◆ What you have to do
Change every "GUI agent" in the material below to "interface agent" and leave everything else as it is.
#### Excerpted data ####
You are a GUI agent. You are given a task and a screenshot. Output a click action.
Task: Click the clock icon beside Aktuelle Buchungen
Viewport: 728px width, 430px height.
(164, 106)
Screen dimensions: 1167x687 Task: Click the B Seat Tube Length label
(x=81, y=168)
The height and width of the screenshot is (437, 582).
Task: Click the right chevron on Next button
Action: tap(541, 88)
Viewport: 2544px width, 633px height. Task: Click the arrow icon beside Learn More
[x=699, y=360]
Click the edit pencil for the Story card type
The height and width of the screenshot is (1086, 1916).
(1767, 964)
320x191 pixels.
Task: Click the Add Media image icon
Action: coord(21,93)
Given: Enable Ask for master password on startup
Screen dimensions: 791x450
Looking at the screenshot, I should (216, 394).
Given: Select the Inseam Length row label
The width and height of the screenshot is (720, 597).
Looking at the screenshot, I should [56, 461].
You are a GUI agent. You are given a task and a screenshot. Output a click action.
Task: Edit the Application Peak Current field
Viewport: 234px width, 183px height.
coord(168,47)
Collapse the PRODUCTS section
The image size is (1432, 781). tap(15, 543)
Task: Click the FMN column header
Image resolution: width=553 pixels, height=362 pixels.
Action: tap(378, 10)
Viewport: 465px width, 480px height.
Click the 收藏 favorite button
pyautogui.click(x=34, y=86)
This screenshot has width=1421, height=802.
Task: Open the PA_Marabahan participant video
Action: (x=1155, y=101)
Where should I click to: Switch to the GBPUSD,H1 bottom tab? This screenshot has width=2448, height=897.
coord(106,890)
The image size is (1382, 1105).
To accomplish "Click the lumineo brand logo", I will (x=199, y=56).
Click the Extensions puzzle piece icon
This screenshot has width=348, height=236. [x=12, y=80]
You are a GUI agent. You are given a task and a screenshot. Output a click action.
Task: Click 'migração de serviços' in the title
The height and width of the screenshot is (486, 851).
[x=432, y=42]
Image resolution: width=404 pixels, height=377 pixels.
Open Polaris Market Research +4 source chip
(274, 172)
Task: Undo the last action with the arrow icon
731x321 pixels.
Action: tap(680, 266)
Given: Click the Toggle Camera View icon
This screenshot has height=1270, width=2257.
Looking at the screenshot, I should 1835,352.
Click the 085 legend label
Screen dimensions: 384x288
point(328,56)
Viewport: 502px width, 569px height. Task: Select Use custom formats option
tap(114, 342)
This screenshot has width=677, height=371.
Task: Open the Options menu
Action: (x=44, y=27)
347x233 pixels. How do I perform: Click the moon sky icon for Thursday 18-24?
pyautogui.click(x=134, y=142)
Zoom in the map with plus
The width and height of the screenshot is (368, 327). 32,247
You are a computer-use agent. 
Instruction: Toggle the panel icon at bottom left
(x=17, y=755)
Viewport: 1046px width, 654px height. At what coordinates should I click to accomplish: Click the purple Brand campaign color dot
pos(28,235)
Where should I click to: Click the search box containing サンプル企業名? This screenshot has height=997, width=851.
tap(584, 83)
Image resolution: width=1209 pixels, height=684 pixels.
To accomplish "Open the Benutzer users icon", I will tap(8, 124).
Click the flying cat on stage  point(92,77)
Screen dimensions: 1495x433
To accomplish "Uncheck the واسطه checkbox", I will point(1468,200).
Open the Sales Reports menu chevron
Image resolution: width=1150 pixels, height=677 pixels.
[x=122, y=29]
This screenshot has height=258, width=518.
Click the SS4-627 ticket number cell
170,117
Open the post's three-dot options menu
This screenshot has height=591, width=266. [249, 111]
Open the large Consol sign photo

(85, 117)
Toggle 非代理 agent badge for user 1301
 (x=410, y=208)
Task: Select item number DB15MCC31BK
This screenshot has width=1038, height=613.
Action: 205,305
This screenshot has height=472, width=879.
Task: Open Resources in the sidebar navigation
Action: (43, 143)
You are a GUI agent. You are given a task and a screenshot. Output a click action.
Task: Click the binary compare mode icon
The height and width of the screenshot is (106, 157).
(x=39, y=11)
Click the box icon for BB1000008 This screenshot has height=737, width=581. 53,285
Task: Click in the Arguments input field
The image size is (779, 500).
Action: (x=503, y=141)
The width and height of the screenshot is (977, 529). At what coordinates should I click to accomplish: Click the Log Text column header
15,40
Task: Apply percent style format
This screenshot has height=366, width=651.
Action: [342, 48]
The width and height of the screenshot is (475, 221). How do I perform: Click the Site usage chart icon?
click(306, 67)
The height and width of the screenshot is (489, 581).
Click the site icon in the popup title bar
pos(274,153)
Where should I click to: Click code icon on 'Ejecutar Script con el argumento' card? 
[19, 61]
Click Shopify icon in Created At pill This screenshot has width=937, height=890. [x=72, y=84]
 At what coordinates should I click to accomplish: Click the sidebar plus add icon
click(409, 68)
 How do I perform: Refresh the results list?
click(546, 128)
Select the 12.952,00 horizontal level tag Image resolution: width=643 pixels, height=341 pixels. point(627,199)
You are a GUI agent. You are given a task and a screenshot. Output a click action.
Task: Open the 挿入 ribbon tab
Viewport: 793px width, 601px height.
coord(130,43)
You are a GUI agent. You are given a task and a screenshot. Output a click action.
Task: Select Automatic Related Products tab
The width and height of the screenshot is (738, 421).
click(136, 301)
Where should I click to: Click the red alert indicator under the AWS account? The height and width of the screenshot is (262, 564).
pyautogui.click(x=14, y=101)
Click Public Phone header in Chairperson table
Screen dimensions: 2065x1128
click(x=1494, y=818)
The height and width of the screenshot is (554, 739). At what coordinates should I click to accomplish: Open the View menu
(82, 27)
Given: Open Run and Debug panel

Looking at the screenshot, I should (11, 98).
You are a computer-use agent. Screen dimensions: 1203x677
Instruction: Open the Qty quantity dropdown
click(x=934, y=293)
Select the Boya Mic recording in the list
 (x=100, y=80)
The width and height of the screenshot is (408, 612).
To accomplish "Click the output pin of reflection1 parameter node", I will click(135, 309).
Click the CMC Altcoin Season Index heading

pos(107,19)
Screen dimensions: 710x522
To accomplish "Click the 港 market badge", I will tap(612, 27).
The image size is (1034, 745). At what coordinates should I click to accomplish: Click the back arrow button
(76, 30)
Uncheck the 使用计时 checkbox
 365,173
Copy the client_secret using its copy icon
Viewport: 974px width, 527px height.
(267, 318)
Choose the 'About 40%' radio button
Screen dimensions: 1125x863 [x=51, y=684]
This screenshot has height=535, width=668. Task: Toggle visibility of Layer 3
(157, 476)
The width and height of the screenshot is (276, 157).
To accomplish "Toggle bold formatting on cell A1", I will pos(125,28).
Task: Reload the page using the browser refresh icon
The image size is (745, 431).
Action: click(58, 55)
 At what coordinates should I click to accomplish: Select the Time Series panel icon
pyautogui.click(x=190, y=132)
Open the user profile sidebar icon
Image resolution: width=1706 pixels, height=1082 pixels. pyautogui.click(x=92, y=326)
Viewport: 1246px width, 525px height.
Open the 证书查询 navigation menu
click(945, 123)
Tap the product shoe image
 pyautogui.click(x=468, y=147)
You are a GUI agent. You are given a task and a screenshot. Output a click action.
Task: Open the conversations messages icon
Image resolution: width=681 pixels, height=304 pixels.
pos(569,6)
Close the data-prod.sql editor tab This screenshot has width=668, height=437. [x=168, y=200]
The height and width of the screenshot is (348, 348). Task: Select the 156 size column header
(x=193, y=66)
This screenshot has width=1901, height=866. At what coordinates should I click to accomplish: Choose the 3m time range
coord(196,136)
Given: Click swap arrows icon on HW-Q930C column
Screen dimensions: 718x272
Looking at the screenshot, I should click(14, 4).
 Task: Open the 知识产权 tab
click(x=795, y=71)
####
◆ Finished answer
You are a interface agent. You are given a task and a screenshot. Output a click action.
Task: Click the clock icon beside Aktuelle Buchungen
Viewport: 728px width, 430px height.
(164, 106)
Screen dimensions: 1167x687 Task: Click the B Seat Tube Length label
(x=81, y=168)
The height and width of the screenshot is (437, 582).
Task: Click the right chevron on Next button
Action: tap(541, 88)
Viewport: 2544px width, 633px height. Task: Click the arrow icon beside Learn More
[x=699, y=360]
Click the edit pencil for the Story card type
The height and width of the screenshot is (1086, 1916).
(1767, 964)
320x191 pixels.
Task: Click the Add Media image icon
Action: coord(21,93)
Given: Enable Ask for master password on startup
Screen dimensions: 791x450
Looking at the screenshot, I should (216, 394).
Given: Select the Inseam Length row label
The width and height of the screenshot is (720, 597).
Looking at the screenshot, I should [56, 461].
You are a interface agent. You are given a task and a screenshot. Output a click action.
Task: Edit the Application Peak Current field
Viewport: 234px width, 183px height.
coord(168,47)
Collapse the PRODUCTS section
The image size is (1432, 781). tap(15, 543)
Task: Click the FMN column header
Image resolution: width=553 pixels, height=362 pixels.
Action: tap(378, 10)
Viewport: 465px width, 480px height.
Click the 收藏 favorite button
pyautogui.click(x=34, y=86)
This screenshot has width=1421, height=802.
Task: Open the PA_Marabahan participant video
Action: (x=1155, y=101)
Where should I click to: Switch to the GBPUSD,H1 bottom tab? This screenshot has width=2448, height=897.
coord(106,890)
The image size is (1382, 1105).
To accomplish "Click the lumineo brand logo", I will (x=199, y=56).
Click the Extensions puzzle piece icon
This screenshot has width=348, height=236. [x=12, y=80]
You are a interface agent. You are given a task and a screenshot. Output a click action.
Task: Click 'migração de serviços' in the title
The height and width of the screenshot is (486, 851).
[x=432, y=42]
Image resolution: width=404 pixels, height=377 pixels.
Open Polaris Market Research +4 source chip
(274, 172)
Task: Undo the last action with the arrow icon
731x321 pixels.
Action: tap(680, 266)
Given: Click the Toggle Camera View icon
This screenshot has height=1270, width=2257.
Looking at the screenshot, I should 1835,352.
Click the 085 legend label
Screen dimensions: 384x288
point(328,56)
Viewport: 502px width, 569px height. Task: Select Use custom formats option
tap(114, 342)
This screenshot has width=677, height=371.
Task: Open the Options menu
Action: (x=44, y=27)
347x233 pixels. How do I perform: Click the moon sky icon for Thursday 18-24?
pyautogui.click(x=134, y=142)
Zoom in the map with plus
The width and height of the screenshot is (368, 327). 32,247
You are a computer-use agent. 
Instruction: Toggle the panel icon at bottom left
(x=17, y=755)
Viewport: 1046px width, 654px height. At what coordinates should I click to accomplish: Click the purple Brand campaign color dot
pos(28,235)
Where should I click to: Click the search box containing サンプル企業名? This screenshot has height=997, width=851.
tap(584, 83)
Image resolution: width=1209 pixels, height=684 pixels.
To accomplish "Open the Benutzer users icon", I will tap(8, 124).
Click the flying cat on stage  point(92,77)
Screen dimensions: 1495x433
To accomplish "Uncheck the واسطه checkbox", I will point(1468,200).
Open the Sales Reports menu chevron
Image resolution: width=1150 pixels, height=677 pixels.
[x=122, y=29]
This screenshot has height=258, width=518.
Click the SS4-627 ticket number cell
170,117
Open the post's three-dot options menu
This screenshot has height=591, width=266. [249, 111]
Open the large Consol sign photo

(85, 117)
Toggle 非代理 agent badge for user 1301
 (x=410, y=208)
Task: Select item number DB15MCC31BK
This screenshot has width=1038, height=613.
Action: 205,305
This screenshot has height=472, width=879.
Task: Open Resources in the sidebar navigation
Action: (43, 143)
You are a interface agent. You are given a task and a screenshot. Output a click action.
Task: Click the binary compare mode icon
The height and width of the screenshot is (106, 157).
(x=39, y=11)
Click the box icon for BB1000008 This screenshot has height=737, width=581. 53,285
Task: Click in the Arguments input field
The image size is (779, 500).
Action: (x=503, y=141)
The width and height of the screenshot is (977, 529). At what coordinates should I click to accomplish: Click the Log Text column header
15,40
Task: Apply percent style format
This screenshot has height=366, width=651.
Action: [342, 48]
The width and height of the screenshot is (475, 221). How do I perform: Click the Site usage chart icon?
click(306, 67)
The height and width of the screenshot is (489, 581).
Click the site icon in the popup title bar
pos(274,153)
Where should I click to: Click code icon on 'Ejecutar Script con el argumento' card? 
[19, 61]
Click Shopify icon in Created At pill This screenshot has width=937, height=890. [x=72, y=84]
 At what coordinates should I click to accomplish: Click the sidebar plus add icon
click(409, 68)
 How do I perform: Refresh the results list?
click(546, 128)
Select the 12.952,00 horizontal level tag Image resolution: width=643 pixels, height=341 pixels. point(627,199)
You are a interface agent. You are given a task and a screenshot. Output a click action.
Task: Open the 挿入 ribbon tab
Viewport: 793px width, 601px height.
coord(130,43)
You are a interface agent. You are given a task and a screenshot. Output a click action.
Task: Select Automatic Related Products tab
The width and height of the screenshot is (738, 421).
click(136, 301)
Where should I click to: Click the red alert indicator under the AWS account? The height and width of the screenshot is (262, 564).
pyautogui.click(x=14, y=101)
Click Public Phone header in Chairperson table
Screen dimensions: 2065x1128
click(x=1494, y=818)
The height and width of the screenshot is (554, 739). At what coordinates should I click to accomplish: Open the View menu
(82, 27)
Given: Open Run and Debug panel

Looking at the screenshot, I should (11, 98).
You are a computer-use agent. Screen dimensions: 1203x677
Instruction: Open the Qty quantity dropdown
click(x=934, y=293)
Select the Boya Mic recording in the list
 (x=100, y=80)
The width and height of the screenshot is (408, 612).
To accomplish "Click the output pin of reflection1 parameter node", I will click(135, 309).
Click the CMC Altcoin Season Index heading

pos(107,19)
Screen dimensions: 710x522
To accomplish "Click the 港 market badge", I will tap(612, 27).
The image size is (1034, 745). At what coordinates should I click to accomplish: Click the back arrow button
(76, 30)
Uncheck the 使用计时 checkbox
 365,173
Copy the client_secret using its copy icon
Viewport: 974px width, 527px height.
(267, 318)
Choose the 'About 40%' radio button
Screen dimensions: 1125x863 [x=51, y=684]
This screenshot has height=535, width=668. Task: Toggle visibility of Layer 3
(157, 476)
The width and height of the screenshot is (276, 157).
To accomplish "Toggle bold formatting on cell A1", I will pos(125,28).
Task: Reload the page using the browser refresh icon
The image size is (745, 431).
Action: click(58, 55)
 At what coordinates should I click to accomplish: Select the Time Series panel icon
pyautogui.click(x=190, y=132)
Open the user profile sidebar icon
Image resolution: width=1706 pixels, height=1082 pixels. pyautogui.click(x=92, y=326)
Viewport: 1246px width, 525px height.
Open the 证书查询 navigation menu
click(945, 123)
Tap the product shoe image
 pyautogui.click(x=468, y=147)
You are a interface agent. You are given a task and a screenshot. Output a click action.
Task: Open the conversations messages icon
Image resolution: width=681 pixels, height=304 pixels.
pos(569,6)
Close the data-prod.sql editor tab This screenshot has width=668, height=437. [x=168, y=200]
The height and width of the screenshot is (348, 348). Task: Select the 156 size column header
(x=193, y=66)
This screenshot has width=1901, height=866. At what coordinates should I click to accomplish: Choose the 3m time range
coord(196,136)
Given: Click swap arrows icon on HW-Q930C column
Screen dimensions: 718x272
Looking at the screenshot, I should click(14, 4).
 Task: Open the 知识产权 tab
click(x=795, y=71)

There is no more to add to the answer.